- _Required work_:
Could you copy out every line of the data where the word "click" occurs?

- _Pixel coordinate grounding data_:
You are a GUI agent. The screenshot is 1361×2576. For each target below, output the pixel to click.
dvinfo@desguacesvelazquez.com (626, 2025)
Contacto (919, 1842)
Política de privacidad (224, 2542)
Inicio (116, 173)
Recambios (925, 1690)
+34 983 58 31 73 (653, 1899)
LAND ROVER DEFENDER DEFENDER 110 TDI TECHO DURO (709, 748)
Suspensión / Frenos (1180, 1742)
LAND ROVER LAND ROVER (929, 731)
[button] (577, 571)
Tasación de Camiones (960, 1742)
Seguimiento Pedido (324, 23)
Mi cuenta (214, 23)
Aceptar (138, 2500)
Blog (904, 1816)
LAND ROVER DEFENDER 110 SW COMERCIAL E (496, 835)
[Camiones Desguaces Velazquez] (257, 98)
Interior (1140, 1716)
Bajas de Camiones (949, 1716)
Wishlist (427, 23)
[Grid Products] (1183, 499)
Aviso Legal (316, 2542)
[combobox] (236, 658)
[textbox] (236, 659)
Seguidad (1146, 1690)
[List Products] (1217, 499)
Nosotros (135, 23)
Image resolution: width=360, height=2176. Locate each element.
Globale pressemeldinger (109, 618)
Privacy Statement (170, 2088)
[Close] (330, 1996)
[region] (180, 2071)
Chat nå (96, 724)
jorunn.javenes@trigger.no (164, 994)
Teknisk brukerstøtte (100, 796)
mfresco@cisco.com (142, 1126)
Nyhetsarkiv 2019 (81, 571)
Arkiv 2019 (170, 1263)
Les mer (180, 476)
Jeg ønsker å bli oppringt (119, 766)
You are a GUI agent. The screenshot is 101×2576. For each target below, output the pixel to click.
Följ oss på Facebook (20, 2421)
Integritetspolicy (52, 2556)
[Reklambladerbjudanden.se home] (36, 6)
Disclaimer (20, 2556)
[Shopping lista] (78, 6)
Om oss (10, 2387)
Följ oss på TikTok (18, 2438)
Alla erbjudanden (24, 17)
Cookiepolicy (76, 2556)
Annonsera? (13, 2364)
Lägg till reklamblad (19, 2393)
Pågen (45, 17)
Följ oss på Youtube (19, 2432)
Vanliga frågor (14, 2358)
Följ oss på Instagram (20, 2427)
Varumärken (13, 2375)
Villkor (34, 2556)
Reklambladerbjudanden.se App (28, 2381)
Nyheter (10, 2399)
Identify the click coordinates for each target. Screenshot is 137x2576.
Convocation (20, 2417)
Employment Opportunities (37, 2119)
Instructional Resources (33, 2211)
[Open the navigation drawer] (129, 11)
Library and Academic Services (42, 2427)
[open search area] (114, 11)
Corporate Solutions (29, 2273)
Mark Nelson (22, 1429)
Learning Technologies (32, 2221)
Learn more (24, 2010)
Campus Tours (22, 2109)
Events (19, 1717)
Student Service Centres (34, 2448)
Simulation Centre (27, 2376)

- _Your response_:
You are a GUI agent. The screenshot is 1361×2576. For each target below, output the pixel to click.
You are a GUI agent. The screenshot is 101×2576. For each target below, output the pixel to click.
Identify the click coordinates for each target. Screenshot is 137x2576.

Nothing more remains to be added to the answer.